Optical Investigation of the Influence of In-cylinder Flow and Mixture Inhomogeneity on Cyclic Variability in a Direct-Injection Spark Ignition Engine

In this study, a single-cylinder direct-injection spark-ignition research engine with full optical access was used to investigate the influence of the flow field and fuel/air mixing on cyclic variability, in particular in the early flame propagation. The engine was operated under lean-burn conditions at 1500 rpm. Two different injection strategies were compared, port-fuel injection (PFI) and direct injection (DI), the latter with early and late injection split about 2:1 in fuel mass. High-speed particle image velocimetry captured the flow in the tumble plane in the compression stroke. The velocity fields and the movement of the tumble vortex are analyzed. Simultaneously, a second camera detected the chemiluminescence of the flame, and the projected area of the line-of-sight-integrated flame luminosity was extracted through morphological image processing. By combining pressure-based combustion analysis and high-speed optical diagnostics, the early flame propagation and the flow field are correlated.
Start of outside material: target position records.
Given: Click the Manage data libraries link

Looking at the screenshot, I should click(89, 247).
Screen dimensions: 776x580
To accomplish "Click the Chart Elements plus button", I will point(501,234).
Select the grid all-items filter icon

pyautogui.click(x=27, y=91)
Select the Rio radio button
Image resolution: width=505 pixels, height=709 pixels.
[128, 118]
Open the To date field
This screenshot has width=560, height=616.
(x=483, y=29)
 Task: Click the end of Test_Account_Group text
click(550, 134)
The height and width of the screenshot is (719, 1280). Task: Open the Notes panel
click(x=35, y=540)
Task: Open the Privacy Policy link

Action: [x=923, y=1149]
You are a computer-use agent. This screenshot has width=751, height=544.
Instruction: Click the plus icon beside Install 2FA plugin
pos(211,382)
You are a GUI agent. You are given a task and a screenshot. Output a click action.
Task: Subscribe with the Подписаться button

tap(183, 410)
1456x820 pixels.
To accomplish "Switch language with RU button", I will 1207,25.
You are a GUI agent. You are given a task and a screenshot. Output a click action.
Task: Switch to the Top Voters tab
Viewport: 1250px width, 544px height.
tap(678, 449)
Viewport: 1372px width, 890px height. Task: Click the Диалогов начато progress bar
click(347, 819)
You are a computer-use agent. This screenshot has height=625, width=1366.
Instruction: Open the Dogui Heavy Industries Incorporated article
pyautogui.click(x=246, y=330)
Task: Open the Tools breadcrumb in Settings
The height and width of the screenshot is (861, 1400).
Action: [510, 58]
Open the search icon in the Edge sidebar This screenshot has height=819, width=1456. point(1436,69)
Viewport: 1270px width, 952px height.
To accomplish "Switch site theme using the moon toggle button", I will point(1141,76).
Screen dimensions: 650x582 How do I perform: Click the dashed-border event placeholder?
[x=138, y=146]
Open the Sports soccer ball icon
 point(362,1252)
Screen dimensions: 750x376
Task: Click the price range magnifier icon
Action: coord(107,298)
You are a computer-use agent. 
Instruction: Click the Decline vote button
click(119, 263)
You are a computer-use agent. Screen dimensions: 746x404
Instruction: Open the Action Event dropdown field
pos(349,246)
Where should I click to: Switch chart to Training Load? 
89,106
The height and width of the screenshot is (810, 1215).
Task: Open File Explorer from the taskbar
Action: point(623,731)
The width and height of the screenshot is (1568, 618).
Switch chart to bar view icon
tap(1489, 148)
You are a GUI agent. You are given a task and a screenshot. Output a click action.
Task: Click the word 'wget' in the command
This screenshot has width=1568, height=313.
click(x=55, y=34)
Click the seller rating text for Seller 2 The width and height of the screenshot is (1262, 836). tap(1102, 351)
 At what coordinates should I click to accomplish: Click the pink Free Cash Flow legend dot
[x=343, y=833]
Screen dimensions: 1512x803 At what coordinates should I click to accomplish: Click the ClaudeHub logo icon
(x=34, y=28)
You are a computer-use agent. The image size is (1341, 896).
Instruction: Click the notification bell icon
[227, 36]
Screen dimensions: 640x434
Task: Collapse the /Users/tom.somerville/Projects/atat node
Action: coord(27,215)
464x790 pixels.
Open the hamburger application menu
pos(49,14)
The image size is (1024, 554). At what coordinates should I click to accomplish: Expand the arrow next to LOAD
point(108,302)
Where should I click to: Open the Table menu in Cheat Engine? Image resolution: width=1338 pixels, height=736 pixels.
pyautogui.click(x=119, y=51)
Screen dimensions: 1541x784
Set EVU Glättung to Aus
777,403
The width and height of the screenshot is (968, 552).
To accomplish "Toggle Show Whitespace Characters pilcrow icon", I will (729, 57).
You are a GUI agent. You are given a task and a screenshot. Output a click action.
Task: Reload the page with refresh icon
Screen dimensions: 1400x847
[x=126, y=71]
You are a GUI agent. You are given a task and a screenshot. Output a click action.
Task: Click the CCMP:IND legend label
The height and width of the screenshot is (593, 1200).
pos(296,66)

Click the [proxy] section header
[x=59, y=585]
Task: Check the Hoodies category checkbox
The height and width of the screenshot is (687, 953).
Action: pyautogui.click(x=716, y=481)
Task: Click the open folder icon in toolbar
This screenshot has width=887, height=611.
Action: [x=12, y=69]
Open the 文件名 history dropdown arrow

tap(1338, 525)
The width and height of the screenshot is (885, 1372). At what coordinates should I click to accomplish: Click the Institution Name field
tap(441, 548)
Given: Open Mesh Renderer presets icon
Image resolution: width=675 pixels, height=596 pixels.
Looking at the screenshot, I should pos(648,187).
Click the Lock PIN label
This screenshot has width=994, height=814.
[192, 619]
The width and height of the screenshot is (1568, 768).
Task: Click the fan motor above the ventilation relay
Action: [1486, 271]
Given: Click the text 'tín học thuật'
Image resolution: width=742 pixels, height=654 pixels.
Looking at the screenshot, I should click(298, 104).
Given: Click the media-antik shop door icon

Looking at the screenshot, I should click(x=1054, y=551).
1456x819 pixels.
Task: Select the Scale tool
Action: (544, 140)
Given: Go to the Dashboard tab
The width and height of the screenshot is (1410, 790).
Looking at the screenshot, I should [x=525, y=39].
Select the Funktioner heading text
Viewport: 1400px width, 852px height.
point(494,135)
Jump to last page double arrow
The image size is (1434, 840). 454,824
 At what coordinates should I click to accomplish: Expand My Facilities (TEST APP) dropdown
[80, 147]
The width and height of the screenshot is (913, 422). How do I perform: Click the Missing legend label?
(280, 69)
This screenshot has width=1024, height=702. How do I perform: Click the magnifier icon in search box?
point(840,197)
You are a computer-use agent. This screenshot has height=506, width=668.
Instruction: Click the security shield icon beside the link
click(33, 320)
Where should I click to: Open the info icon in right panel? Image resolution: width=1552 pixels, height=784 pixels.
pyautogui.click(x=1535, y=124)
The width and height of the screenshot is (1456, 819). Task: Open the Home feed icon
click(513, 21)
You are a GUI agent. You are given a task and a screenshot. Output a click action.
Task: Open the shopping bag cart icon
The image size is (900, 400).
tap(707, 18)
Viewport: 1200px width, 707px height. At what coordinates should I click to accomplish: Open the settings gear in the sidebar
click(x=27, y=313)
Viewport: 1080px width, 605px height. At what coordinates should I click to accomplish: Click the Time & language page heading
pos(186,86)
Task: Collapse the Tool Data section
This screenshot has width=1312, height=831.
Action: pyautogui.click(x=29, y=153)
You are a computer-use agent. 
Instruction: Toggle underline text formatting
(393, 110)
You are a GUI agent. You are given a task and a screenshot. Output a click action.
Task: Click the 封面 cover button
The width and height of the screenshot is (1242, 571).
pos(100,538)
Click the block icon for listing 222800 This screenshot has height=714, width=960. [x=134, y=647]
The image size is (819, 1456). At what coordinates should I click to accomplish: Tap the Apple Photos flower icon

In separate experiments the equivalence ratio was imaged for the DI at selected crank angles and correlated with CA10 to learn about the influence of mixture inhomogeneity on early flame propagation. With PFI, the flow near the spark plug just before ignition is closely related to the subsequent speed of combustion. The combustion-relevant flow features can be traced back in time to about –90 °CA. In contrast, the chosen DI scheme results in a decorrelation of flow and flame, and the equivalence ratio distribution at ignition becomes more important. For both flow and mixture fields, regions of high correlation with early-combustion metrics are typically associated with gradients in the multi-cycle average fields.